**What this task involves:**
Rewrite the material from the line containing "Viewport: 293px width, 154px" down to the line containing "coord(33,21)", changing "padlock icon" to "lock symbol" and leaving everything else as it is. Return only those lines, and omit the pictures.

**Data:**
┌──

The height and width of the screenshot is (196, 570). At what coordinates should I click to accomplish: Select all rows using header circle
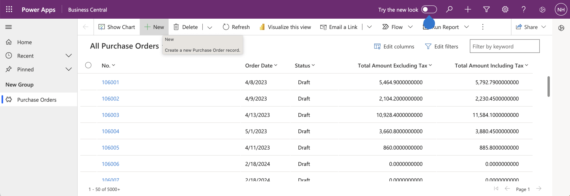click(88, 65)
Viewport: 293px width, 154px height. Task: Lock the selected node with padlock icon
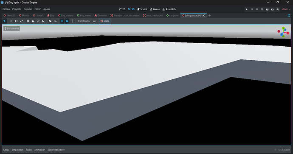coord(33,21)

└──
┌──

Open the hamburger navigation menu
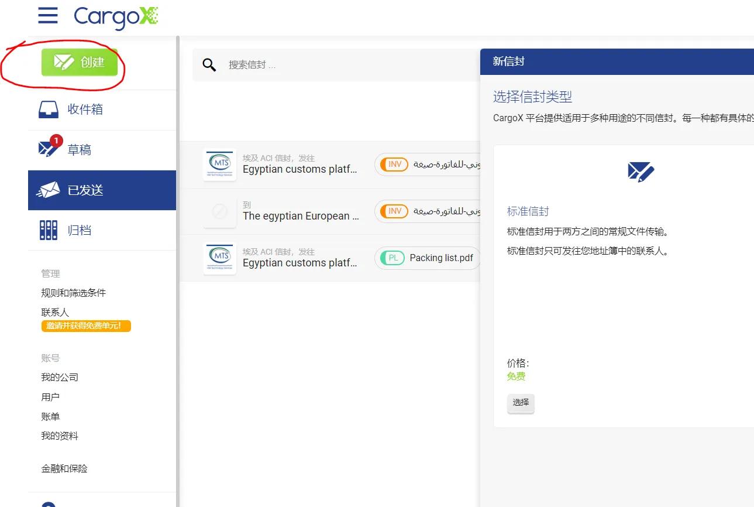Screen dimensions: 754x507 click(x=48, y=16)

└──

**Response below:**
Viewport: 293px width, 154px height. Task: Lock the selected node with lock symbol
coord(33,21)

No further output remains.